Bestiality Porn Charge Dropped After Tiger Found To Be Guy In Tiger Suit

Bestiality Porn Charge Dropped After Tiger Found To Be Guy In Tiger Suit

How realistic could that tiger costume have been?!

Andrew Holland, 51, was wrongly accused of possessing bestiality porn in 2009, but charges were dropped 6 months later, when authorities realized that what they thought was a video of a woman and a tiger was actually a video of a woman and a human man in a tiger costume, according to the Independent.

Now, the Welsch bus driver is fighting against the United Kingdom’s “Extreme Pornography Act,” the New Statesman reports.

Officials realized their mistake in Holland’s case when they noticed that the tiger said “That’s grrrrrrreat!” in the manner of Frosted Flakes’ Tony the Tiger. Holland was cleared of a second charge nine months later, when a 6-second-clip that prosecutors said showed violent genital mutilation turned out to be a “spoof” video featuring ketchup and cocktail sausages.

Holland says both videos had been sent to him by friends as jokes, and that even though he was eventually let off the hook, his life was permanently damaged by the accusations.

“I lost my job, I had to move and I ended up having a heart attack with all the stress of it,” he told the Independent. “People were ringing me in the middle of the night. Three young lads turned up at my door and were calling me everything. I was threatened on more than one occasion.”

Holland and his legal team want the Crown Prosecution Service to review the Extreme Pornography Act. In a letter sent to the head of the CPS last week, Holland’s lawyers say that none of this would have happened if the U.K.’s Extreme Pornography Act, a measure implemented in 2008, were not so vague.

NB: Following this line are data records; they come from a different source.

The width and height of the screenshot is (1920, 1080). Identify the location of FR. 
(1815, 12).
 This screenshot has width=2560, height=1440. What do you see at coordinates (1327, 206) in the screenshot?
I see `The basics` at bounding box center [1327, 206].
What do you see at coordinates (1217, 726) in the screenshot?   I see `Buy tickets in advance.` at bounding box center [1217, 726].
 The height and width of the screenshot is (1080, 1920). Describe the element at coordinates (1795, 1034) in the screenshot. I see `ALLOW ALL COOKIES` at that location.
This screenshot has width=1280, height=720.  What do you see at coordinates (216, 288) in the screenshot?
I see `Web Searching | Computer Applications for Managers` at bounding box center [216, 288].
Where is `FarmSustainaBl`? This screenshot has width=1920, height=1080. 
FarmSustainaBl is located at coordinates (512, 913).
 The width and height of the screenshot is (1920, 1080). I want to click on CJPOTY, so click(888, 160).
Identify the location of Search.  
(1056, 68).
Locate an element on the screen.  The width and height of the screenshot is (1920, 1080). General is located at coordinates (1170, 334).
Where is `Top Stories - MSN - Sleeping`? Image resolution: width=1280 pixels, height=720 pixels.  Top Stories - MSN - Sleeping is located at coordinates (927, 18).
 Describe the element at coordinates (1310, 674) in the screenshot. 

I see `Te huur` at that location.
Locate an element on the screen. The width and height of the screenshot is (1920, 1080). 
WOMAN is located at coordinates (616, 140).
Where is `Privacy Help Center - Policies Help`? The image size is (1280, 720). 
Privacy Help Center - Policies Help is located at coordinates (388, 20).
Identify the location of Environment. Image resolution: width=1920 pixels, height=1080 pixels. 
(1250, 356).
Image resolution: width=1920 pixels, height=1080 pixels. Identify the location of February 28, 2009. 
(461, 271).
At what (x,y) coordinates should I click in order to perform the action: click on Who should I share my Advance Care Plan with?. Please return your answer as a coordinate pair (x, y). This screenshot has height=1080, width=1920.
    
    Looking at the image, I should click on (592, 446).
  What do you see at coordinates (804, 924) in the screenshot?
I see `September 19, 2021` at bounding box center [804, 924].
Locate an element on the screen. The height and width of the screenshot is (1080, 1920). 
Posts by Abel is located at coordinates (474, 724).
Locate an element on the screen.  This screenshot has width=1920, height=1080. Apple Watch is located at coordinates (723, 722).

His attorneys argue that because the law uses “inherently subjective” terms like “grossly offensive” and “disgusting,” it’s not clear what constitutes an “extreme” image under the law:

[Holland’s] case graphically demonstrates that it is not clear how an individual can know whether an individual will be guilty or not of this criminal offense. Mr. Holland was innocent, yet he was persuaded initially to plead guilty. That guilty plea was accepted by the Court and then the Court agreed to vacate the guilty plea. This suggests that there is a lack of understanding on the part of individuals, practitioners and the courts as to the correct scope of this offence.

Backlash, an organization devoted to “defending freedom of sexual expression,” is using Holland’s case as an example of how the Extreme Pornography Act can harm citizens. “It threatens ordinary members of the public who exchange dirty jokes by phone and over the internet,” Backlash spokesman Jon Fuller told the Mirror.